The performance of a hash table depends on the hash function and the ratio of number of stored objects to the size of the array of list pointers. Typically, a ratio of 2-3 is optimal (good compromise of space and time).

Homework:

    Implement a hash table class with the services listed in the following hashtable.h file
    #ifndef _HASHTABLE
    #define _HASHTABLE
    #include <iostream>
    #include "list.h"
    using namespace std;

    class HashTable {
       List **table;           // The array of List pointers
       int size;               // The size of the array
       int (*key)(void*);      // The hash function

    public:
       HashTable(int);         // Constructor takes array size as argument
       void *add(void*);       // Add object to table: return NULL if there already
       void *lookup(void*);    // Find object in table matching input, return pointer to it
       void *pop(void*);       // Remove object from table, return pointer to it
       void display(ostream&); // Output contents of table in meaningful way
       ~HashTable();           // Destructor
    };

    ostream &operator<<(ostream &, HashTable *);  // overload <<
    #endif
The hash function and value function are provided externally. The following hash_funcs.h file supplies the prototypes:
    #ifndef _HASH_FUNCS
    #define _HASH_FUNCS

    // These are declarations of functions needed by the HashTable class.
    // Individualized implementations of these functions should be defined 
    // in hash_funcs_xxx.cc.
    int hashfunction(void*);
    int valuefunction(void*);
    #endif
A sample use of the HashTable class is the following:
    #include <iostream>
    #include "hashtable.h"
    using namespace std;

    class A {
       int number;

    public:
       A(int n) { number = n; }
       int valueOf() {  return number;  }
    };

    int valuefunction (void *obj) {  return ((A*)obj)->valueOf();  }

    int hashfunction(void *object) { 
       long long n = (long long)valuefunction(object);
       return (int)(n*357 % 100);  
    }

    int main() {
       HashTable *h = new HashTable(100);
       cout << h;
       cout << "Add: " 
            << ((A*)h->add(new A(12)))->valueOf() << "\n";
       cout << "Add: " 
            << ((A*)h->add(new A(264)))->valueOf() << "\n";
       cout << h;
       cout << "Add: " 
            << ((A*)h->add(new A(112)))->valueOf() << "\n";
       cout << h;
       cout << "Add: " 
            << ((A*)h->add(new A(212)))->valueOf() << "\n";
       cout << "Add: " 
            << ((A*)h->add(new A(312)))->valueOf() << "\n";
       cout << "Add: " 
            << ((A*)h->add(new A(835)))->valueOf() << "\n";
       cout << h;
       cout << "Pop: " 
            << ((A*)(h->pop(new A(212))))->valueOf() << "\n";
       cout << h;
       cout << "Pop: " 
            << ((A*)(h->pop(new A(12))))->valueOf() << "\n";
       cout << h;
       cout << "Lup: " 
            << ((A*)(h->lookup(new A(835))))->valueOf() << "\n";
       cout << h;
    }
In this case class A objects are being stored, the value function returns an int value which depends on some class A state (namely the variable number), and the hash function uses an object's value directly by multiplying by a large number and taking the result modulo the array size (the function seems somewhat random and all array indices can be hit and no others can be hit).
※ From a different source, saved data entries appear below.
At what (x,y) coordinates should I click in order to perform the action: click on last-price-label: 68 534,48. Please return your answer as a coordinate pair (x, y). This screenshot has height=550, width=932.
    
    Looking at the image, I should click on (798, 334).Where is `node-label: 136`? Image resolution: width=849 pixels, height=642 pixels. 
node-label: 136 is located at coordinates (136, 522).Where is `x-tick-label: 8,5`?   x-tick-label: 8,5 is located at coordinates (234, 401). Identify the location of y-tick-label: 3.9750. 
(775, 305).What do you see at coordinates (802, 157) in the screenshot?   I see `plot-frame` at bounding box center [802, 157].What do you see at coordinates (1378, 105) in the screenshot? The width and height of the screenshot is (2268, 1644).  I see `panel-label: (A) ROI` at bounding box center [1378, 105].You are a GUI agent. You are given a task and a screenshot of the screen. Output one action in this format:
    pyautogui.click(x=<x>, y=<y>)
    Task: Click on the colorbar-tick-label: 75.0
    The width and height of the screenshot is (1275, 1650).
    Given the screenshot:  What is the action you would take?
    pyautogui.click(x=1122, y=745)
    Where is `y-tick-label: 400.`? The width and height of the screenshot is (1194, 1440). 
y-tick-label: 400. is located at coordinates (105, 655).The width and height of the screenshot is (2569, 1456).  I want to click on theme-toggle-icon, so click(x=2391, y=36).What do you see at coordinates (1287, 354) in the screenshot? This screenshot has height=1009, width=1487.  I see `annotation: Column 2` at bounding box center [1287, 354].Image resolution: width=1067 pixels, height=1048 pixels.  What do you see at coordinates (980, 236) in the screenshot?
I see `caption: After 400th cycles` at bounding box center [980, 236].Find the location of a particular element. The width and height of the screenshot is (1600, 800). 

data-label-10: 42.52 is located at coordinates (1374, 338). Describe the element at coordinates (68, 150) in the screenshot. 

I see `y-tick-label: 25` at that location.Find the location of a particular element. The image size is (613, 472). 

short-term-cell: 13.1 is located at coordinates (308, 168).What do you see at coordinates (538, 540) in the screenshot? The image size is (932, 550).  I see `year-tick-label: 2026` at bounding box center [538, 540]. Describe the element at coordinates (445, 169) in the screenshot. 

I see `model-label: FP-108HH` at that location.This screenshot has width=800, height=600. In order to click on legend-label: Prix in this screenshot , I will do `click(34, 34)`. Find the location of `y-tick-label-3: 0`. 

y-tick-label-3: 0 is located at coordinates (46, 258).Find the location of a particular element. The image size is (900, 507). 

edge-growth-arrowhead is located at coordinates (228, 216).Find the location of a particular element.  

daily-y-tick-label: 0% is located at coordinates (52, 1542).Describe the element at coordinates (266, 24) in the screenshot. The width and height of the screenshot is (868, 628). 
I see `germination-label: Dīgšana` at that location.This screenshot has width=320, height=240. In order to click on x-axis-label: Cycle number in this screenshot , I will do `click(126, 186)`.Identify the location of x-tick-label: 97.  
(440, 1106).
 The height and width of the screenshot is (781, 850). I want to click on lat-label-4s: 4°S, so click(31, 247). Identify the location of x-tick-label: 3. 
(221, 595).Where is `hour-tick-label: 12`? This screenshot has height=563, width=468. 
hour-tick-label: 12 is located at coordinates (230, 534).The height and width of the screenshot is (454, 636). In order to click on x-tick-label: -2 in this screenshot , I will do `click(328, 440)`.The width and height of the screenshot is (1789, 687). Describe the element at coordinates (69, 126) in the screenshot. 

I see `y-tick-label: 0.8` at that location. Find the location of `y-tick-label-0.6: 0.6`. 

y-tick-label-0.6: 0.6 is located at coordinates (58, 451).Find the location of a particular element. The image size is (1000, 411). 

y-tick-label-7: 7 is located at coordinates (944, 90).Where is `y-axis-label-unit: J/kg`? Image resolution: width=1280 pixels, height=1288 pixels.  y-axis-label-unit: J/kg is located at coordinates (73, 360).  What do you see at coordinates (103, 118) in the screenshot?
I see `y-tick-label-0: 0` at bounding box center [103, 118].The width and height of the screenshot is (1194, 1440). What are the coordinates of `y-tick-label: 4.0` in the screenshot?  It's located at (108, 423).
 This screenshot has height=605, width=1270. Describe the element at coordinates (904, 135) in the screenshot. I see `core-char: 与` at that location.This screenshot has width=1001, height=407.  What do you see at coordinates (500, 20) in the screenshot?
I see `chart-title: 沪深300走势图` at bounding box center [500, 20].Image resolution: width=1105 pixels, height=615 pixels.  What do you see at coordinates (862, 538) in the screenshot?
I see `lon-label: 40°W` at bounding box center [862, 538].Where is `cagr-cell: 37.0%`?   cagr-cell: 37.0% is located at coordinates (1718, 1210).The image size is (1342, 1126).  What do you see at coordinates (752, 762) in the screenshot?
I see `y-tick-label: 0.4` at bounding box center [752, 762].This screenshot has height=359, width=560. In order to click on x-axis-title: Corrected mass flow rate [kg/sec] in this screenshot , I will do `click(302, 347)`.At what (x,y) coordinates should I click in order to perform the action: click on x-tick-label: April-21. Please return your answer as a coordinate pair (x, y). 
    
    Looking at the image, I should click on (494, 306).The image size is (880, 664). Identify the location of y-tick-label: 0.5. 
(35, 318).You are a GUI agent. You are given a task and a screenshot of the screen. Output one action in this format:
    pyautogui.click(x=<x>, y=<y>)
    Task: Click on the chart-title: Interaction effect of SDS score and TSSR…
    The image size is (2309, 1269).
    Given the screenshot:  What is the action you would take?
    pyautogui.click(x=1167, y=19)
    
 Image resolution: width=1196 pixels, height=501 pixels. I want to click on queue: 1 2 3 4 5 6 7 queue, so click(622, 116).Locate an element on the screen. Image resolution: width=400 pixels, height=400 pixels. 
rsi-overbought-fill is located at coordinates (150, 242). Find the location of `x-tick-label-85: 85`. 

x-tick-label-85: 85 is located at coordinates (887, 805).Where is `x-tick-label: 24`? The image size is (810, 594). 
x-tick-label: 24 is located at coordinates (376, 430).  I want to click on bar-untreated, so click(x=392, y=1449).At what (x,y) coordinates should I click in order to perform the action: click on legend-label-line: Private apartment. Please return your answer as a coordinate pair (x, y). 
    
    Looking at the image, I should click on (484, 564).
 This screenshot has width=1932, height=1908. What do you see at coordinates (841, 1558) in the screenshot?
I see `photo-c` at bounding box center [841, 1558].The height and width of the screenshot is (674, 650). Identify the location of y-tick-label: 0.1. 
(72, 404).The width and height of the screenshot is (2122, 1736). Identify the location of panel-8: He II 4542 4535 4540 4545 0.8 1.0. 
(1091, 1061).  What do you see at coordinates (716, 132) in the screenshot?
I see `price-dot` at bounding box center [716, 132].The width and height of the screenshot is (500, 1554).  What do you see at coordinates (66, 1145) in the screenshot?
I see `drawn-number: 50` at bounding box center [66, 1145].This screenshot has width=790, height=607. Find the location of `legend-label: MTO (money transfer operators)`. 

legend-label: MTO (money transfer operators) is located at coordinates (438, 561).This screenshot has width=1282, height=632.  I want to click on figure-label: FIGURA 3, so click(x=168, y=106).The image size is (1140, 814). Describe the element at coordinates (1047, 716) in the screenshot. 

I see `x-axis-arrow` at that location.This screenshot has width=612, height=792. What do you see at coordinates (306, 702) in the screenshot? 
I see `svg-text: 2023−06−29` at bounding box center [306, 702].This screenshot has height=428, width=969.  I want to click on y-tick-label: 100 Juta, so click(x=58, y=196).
For convenience, you may use the List class supplied in the files list.cc, list.h, cell.cc, cell.h, and list_funcs.h. The functions required by the List class are the valuefunction described above, a displayfunction, and a comparefunction. Such functions suitable for class A objects are

    void dispfunction(void *obj) {  cout << valuefunction(obj) << " ";  }

    int cmpfunction(void *obj1, void *obj2) {
       return (valuefunction(obj1) == valuefunction(obj2)) ? 1 : 0;
    }
Test your code on storing and retrieving int objects (created using new int(10), for example).